Involvement of antibody-dependent apoptosis in graft rejection

Background. Both humoral factors and apoptosis have been recently suggested to play a role in chronic allograft rejection. However, a link between alloantibodies and grafted cell apoptosis has never been proposed. Using the aortic allograft model in the rat, we have previously demonstrated the presence of IgG associated with the disappearance of donor endothelial and medial smooth muscle cells. In the present study, we tested the interaction between recipient allosera, enriched with antibodies by presensitization, and primary culture of cardiovascular cells of donor origin. Methods. For this purpose endothelial cells, smooth muscle cells, adventitial fibroblasts, and cardiac myocytes of donor origin were cultured.
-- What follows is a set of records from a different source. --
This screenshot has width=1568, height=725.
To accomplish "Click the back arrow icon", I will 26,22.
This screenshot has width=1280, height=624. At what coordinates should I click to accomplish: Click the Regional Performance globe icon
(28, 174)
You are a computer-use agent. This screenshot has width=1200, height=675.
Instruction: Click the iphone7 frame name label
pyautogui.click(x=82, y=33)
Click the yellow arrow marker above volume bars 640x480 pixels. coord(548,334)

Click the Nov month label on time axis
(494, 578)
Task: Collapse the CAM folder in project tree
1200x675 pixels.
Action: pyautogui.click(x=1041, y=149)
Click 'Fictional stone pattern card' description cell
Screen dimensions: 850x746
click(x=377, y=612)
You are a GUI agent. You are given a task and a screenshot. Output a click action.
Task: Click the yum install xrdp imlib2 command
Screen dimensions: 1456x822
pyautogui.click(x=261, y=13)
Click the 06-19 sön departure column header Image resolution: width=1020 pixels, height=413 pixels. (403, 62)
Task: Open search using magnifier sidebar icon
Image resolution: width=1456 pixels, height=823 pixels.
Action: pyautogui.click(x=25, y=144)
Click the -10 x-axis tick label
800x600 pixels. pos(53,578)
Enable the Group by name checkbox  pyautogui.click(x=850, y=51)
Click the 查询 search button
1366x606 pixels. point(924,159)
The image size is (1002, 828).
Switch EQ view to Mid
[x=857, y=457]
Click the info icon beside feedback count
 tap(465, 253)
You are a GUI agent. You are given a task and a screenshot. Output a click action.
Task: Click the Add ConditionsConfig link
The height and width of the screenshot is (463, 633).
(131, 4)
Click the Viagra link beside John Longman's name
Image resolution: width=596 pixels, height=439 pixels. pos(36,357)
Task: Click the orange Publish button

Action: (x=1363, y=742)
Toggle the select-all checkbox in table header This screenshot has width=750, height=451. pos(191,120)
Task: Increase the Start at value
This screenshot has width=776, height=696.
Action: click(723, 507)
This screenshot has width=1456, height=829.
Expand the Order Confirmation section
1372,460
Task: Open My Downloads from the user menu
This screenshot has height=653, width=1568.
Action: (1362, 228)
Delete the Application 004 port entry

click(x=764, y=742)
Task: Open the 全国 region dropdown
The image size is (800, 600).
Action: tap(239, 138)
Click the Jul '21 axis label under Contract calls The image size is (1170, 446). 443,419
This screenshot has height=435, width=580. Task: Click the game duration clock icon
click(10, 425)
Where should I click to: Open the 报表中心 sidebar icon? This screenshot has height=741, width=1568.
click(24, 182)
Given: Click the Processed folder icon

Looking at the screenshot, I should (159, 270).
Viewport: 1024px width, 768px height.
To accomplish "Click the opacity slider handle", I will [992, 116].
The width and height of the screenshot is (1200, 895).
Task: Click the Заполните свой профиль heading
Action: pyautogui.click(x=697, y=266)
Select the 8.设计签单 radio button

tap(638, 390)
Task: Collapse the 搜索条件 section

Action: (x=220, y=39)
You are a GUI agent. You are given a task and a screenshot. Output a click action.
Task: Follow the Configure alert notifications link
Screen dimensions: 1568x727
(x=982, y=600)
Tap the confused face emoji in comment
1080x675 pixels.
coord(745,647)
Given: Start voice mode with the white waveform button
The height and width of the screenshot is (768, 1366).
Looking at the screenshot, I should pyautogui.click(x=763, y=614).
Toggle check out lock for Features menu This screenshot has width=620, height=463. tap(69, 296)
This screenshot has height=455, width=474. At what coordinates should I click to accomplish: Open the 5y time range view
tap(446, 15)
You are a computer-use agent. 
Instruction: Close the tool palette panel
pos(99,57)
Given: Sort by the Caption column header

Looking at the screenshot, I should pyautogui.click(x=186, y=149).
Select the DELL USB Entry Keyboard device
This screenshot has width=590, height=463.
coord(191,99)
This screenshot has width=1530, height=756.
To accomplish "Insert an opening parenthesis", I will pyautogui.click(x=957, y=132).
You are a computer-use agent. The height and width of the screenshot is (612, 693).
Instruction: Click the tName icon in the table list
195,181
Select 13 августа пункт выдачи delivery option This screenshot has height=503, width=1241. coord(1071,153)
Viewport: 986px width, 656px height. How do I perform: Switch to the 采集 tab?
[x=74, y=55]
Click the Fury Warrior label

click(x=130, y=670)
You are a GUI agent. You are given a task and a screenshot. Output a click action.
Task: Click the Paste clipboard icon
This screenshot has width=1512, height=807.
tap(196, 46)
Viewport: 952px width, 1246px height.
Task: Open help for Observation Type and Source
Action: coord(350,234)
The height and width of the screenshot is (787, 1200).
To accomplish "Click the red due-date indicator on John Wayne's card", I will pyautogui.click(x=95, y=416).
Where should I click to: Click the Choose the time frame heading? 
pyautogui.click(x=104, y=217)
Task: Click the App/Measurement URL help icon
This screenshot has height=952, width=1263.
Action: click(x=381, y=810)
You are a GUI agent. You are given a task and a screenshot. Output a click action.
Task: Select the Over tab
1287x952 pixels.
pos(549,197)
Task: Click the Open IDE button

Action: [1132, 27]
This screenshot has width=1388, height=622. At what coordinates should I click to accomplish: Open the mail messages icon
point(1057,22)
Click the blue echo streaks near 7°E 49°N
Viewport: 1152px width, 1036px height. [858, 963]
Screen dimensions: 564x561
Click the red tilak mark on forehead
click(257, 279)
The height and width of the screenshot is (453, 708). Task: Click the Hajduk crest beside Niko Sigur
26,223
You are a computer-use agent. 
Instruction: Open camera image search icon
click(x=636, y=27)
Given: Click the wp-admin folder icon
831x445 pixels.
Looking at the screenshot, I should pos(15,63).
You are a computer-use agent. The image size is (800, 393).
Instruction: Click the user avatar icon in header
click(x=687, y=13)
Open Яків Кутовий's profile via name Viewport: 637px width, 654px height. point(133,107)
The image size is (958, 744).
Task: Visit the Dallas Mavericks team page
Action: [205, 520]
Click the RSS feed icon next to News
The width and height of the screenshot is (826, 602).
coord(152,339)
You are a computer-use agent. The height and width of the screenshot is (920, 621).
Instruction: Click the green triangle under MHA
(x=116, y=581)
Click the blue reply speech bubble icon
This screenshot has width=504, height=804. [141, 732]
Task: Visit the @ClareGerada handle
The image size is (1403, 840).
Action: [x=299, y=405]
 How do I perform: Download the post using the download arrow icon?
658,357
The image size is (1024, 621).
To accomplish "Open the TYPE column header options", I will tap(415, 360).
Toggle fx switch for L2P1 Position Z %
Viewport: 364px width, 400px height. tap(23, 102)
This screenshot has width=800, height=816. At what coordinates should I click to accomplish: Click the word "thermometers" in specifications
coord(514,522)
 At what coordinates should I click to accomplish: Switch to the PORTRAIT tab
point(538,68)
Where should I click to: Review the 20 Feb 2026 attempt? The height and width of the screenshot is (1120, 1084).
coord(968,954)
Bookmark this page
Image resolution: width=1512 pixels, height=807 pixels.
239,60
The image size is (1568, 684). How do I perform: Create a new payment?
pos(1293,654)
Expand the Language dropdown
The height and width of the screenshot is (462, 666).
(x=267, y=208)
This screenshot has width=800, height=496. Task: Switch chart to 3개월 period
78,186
Binding of alloantisera to these cells was analyzed by flow cytometry. Apoptosis of donor cells was evaluated by Tdt-mediated d' UTP-FITC nick end labeling, 4',6-diamidino-2-phenylindole and DNA ladder techniques. The alloantisera were compared with anti-MHC class I monoclonal antibodies. Finally the colocalization of antibodies and apoptosis was investigated in vivo. Results. In vitro, alloantisera bind to cardiovascular cells of donor origin. These cells expressed MHC class I but not MHC class II. There was a partial competition between anti-MHC I mouse monoclonal antibody and alloantisera mainly of the IgG isotype. Alloantisera bound to, but did not induce lysis of, donor RBC. Alloantisera induced apoptosis of donor cardiovascular cells as assessed by the typical morphological aspect of the donor cells after 24 hr of incubation. These data were confirmed by the Tdt-mediated d' UTP-FITC nick end labeling positivity of the cells and the fragmentation of the nucleus visualized by 4',6-diamidino-2-phenylindole and DNA ladder techniques. Similar apoptosis was induced by specific monoclonal antibodies directed against the MHC class I of donor cells. Primary culture of similar vascular cells of recipient origin was insensitive to alloantisera directed against donor alloantigens. Finally, in vivo, using allopresentization and aortic allografts, an association of alloantibody binding and endothelial cell apoptosis was observed at day 5, and a similar association with smooth muscle cell apoptosis on day 12 after grafting. Conclusion. These data demonstrate the role of humoral injury in chronic allograft rejection and suggest new therapeutical approaches focused on the induction of resistance to antibody-dependent apoptosis.